Tra qualche giorno si andrà al voto per rinnovare le cariche della CASAGIT, la Cassa autonoma di assistenza dei giornalisti, di cui sei consigliera uscente. Cosa ha fatto o sta facendo la Cassa per portare avanti la medicina di genere e quale sarà il tuo impegno personale se verrai rieletta?

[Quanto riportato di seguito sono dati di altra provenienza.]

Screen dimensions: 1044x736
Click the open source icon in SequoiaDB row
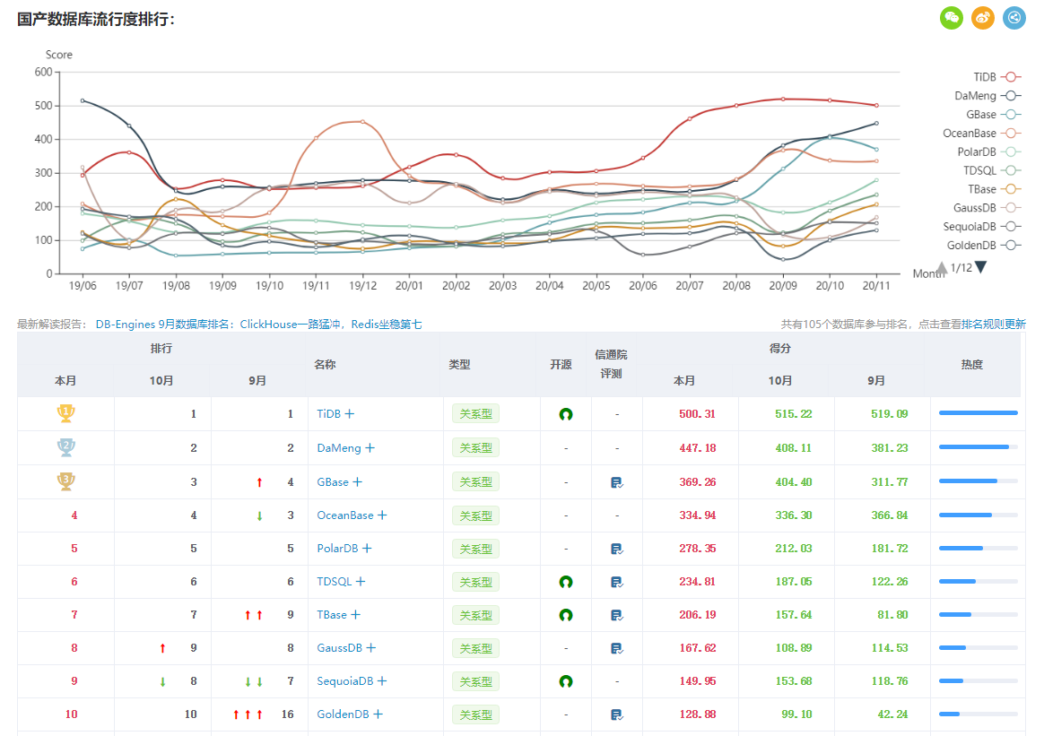pos(566,681)
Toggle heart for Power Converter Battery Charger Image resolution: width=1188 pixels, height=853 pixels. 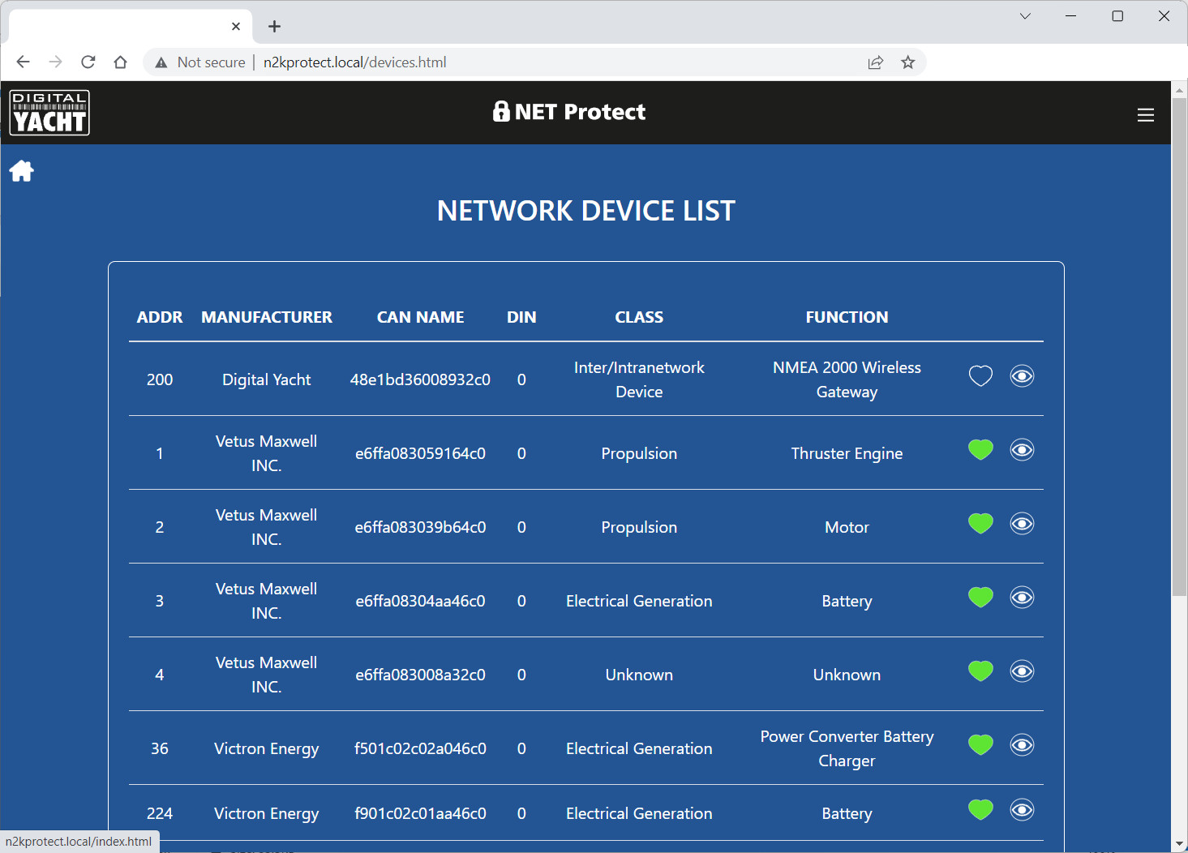980,745
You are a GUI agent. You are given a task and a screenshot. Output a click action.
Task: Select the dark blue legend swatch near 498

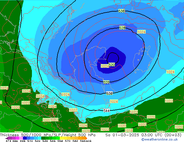(x=25, y=138)
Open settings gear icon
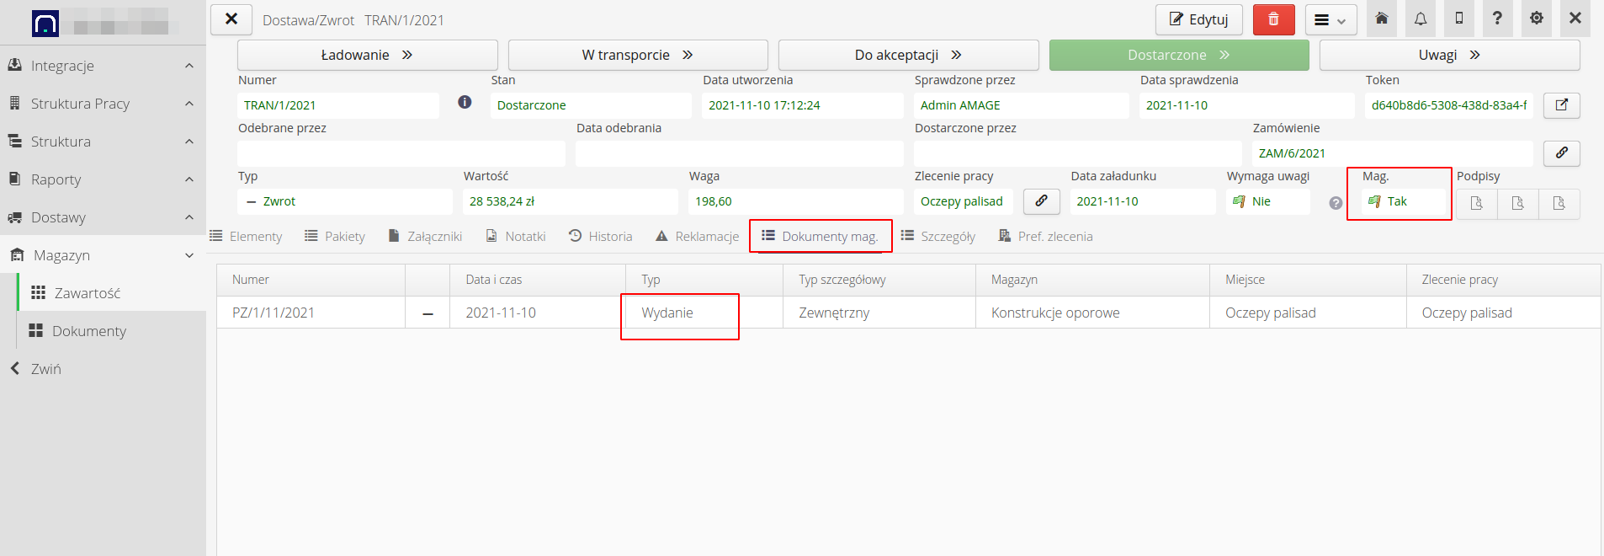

L’impegno è enorme. E non lo dico per dire. L’ambulatorio di Piazza Apollodoro qui a Roma è un vero gioiello che vorremmo rendere ancora più efficiente. Uno dei miei cavalli di battaglia, qui nel Lazio, è sui pacchetti di controlli di prevenzione da svolgersi in un solo giorno, da fornire ai soci. Si tratterebbe di pacchetti composti da differenti visite specialistiche con cadenze variabili a seconda della situazione. Ti faccio un esempio: ad una donna di 45anni senza patologie, verranno offerti ogni anno dai controlli ginecologici alla mammografia, al controllo cardiologico, agli esami per la tiroide e così via, insomma tutti controlli da decidere con i medici della CASAGIT. Un pacchetto diverso sarà offerto alle sessantenni, e ancora diverso agli uomini, che potranno sottoporsi a PSA, e ecodoppler e esami per la prevenzione del tumore del colon e così via. Ma questi sono solo esempi di massima. Cercheremo di fornire prestazioni all’avanguardia. E infine vorrei dire un’ultima cosa: non dimentichiamo che la medicina di genere riguarda anche gli uomini: pensate che ci sono farmaci molto più efficaci nelle donne che negli uomini, che ci sono patologie (il Covid-19 non ha fatto eccezione) che colpiscono più il genere maschile… Insomma, il futuro deve essere sempre più verso la medicina personalizzata, cucita addosso all’individuo, di qualsiasi genere sia.